_TASK OBJECTIVE_. Without changing anything, transcribe all of the entries.

_DATA_.
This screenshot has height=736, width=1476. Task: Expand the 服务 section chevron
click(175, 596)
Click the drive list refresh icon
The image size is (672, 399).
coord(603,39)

_WRITTEN RESPONSE_.
This screenshot has height=736, width=1476. Task: Expand the 服务 section chevron
click(175, 596)
Click the drive list refresh icon
The image size is (672, 399).
coord(603,39)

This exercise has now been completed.